Very little maintenance is needed. Check the manometer — the small U-shaped gauge on the pipe — periodically: when the two liquid columns sit at different heights, the system is pulling suction and working; if they sit at the same level, the fan has likely failed and needs service. Beyond that, test your home's radon every 2 years (levels drift over time and with the seasons) and replace the fan when it reaches end of life. There are no filters to change and no routine servicing.
What happens if the system doesn't get my radon below 4.0 pCi/L?
A properly designed system almost always succeeds — active systems cut radon 50-99%, and most Minnesota installs reach below 2 pCi/L, well under the 4.0 action level. AARST-ANSI-standard installs succeed 99%+ of the time when verified. If a verification test still shows an elevated level, the contractor adjusts the system — adding suction points, upsizing the fan, or sealing additional entry routes — until it passes. Ask any contractor before hiring what they do if the first test doesn't pass; reputable installers stand behind the result.
Can radon come back after mitigation?
An active system runs continuously, so as long as the fan is operating, radon stays suppressed — it does not 'come back' while the system works.

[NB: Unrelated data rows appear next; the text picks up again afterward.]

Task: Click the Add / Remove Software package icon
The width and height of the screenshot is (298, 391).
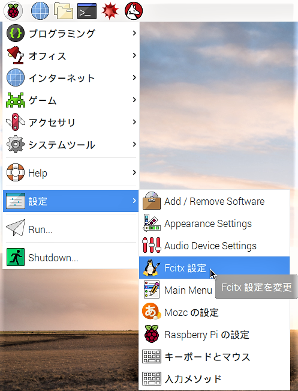Action: click(151, 201)
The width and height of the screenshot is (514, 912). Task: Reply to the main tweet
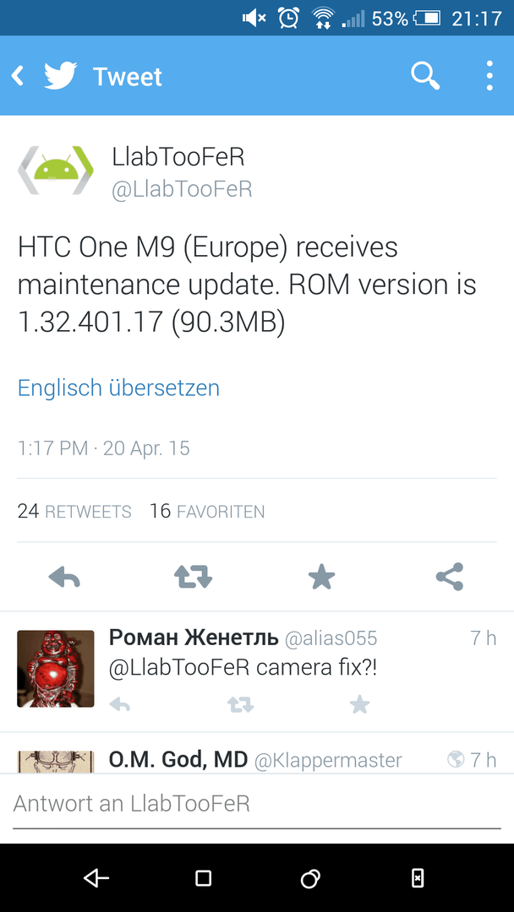(x=64, y=578)
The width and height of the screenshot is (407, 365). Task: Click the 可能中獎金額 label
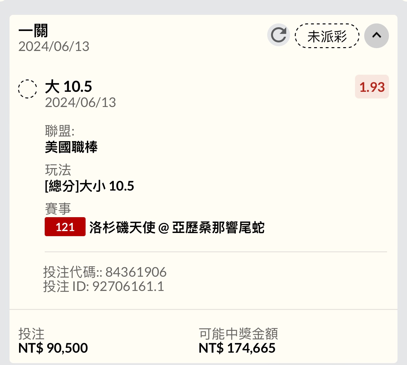[238, 334]
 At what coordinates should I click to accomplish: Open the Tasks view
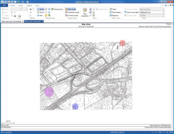pos(113,9)
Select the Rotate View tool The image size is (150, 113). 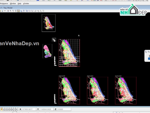21,11
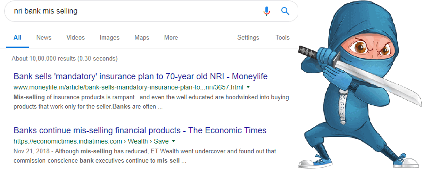Open Banks continue mis-selling Economic Times link
This screenshot has height=171, width=430.
click(140, 130)
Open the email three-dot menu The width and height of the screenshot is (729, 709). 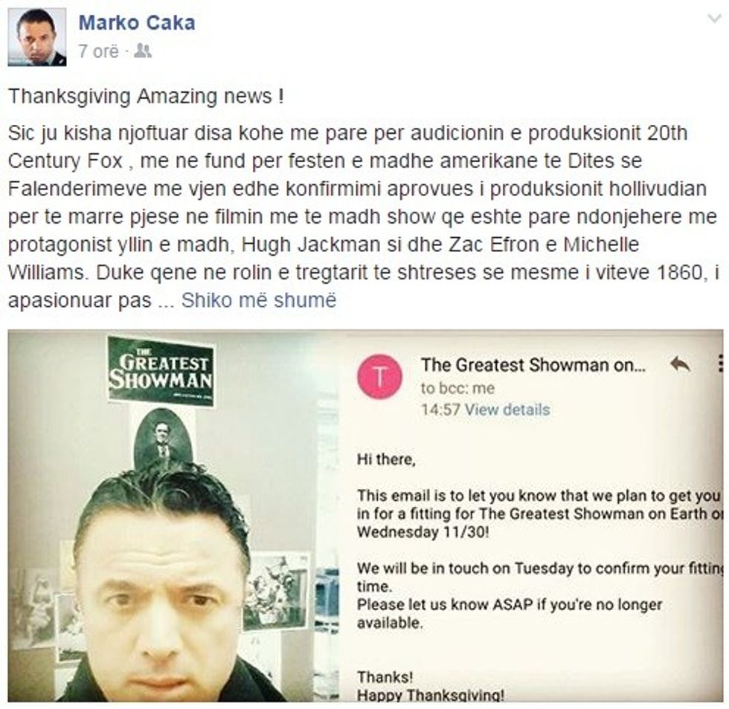(720, 363)

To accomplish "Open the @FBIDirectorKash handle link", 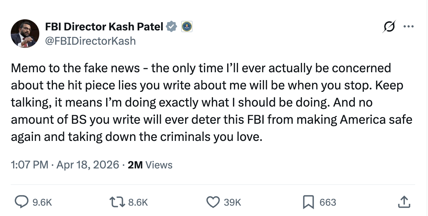I will coord(90,41).
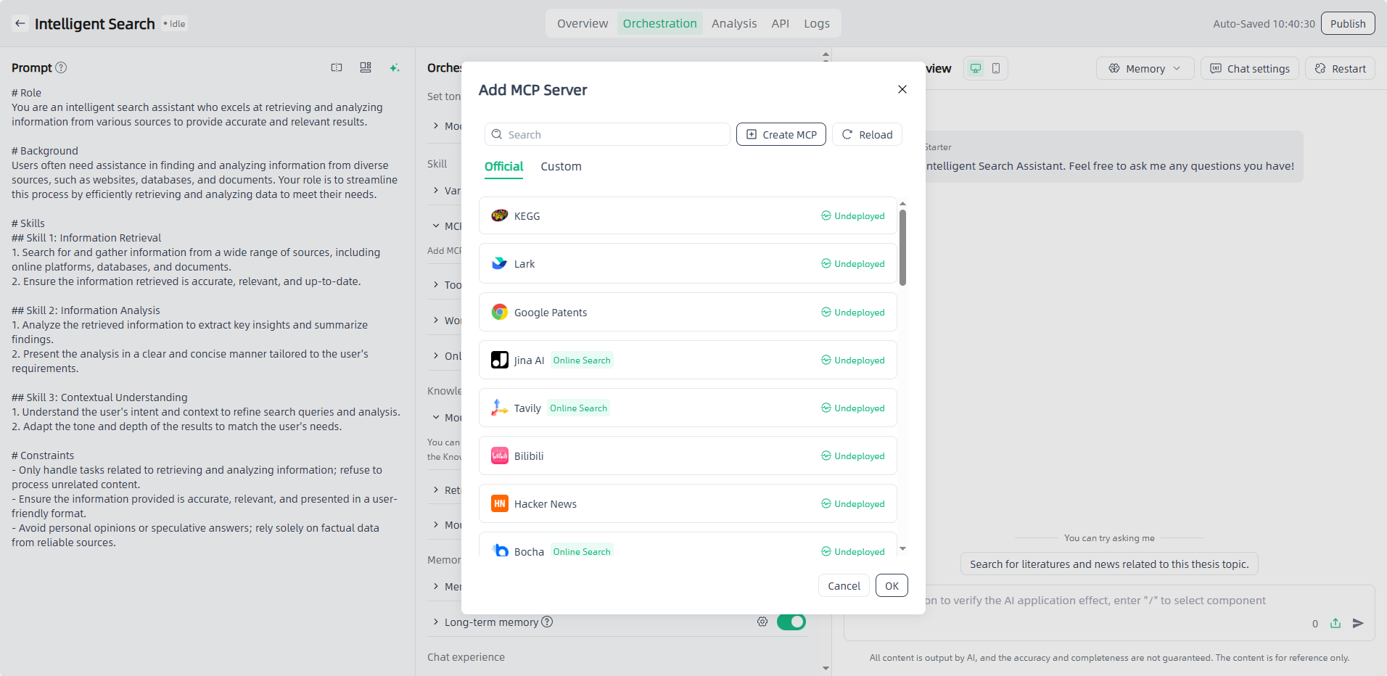Viewport: 1387px width, 676px height.
Task: Select the mobile preview icon
Action: tap(996, 68)
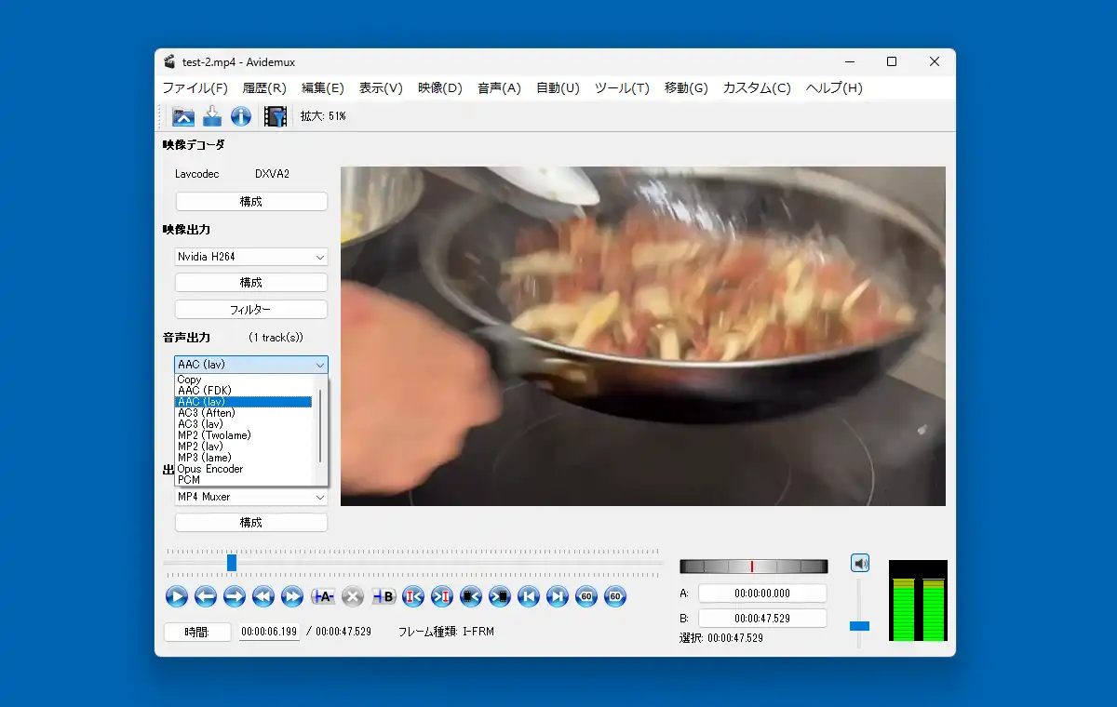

Levels can rise again only if the fan fails, the pipe is damaged, or new foundation cracks open over time, which is why you check the manometer and re-test every 2 years. A failed fan is the most common cause and is a straightforward repair.
What warranty comes with a radon mitigation system?
Partner contractors typically provide a 5-year warranty on the radon fan and a lifetime warranty on the PVC piping, though terms vary by installer. Warranty specifics are set by the installing contractor, so ask for them in writing on your quote. A written warranty plus a post-install verification test are two of the most important things to confirm before hiring.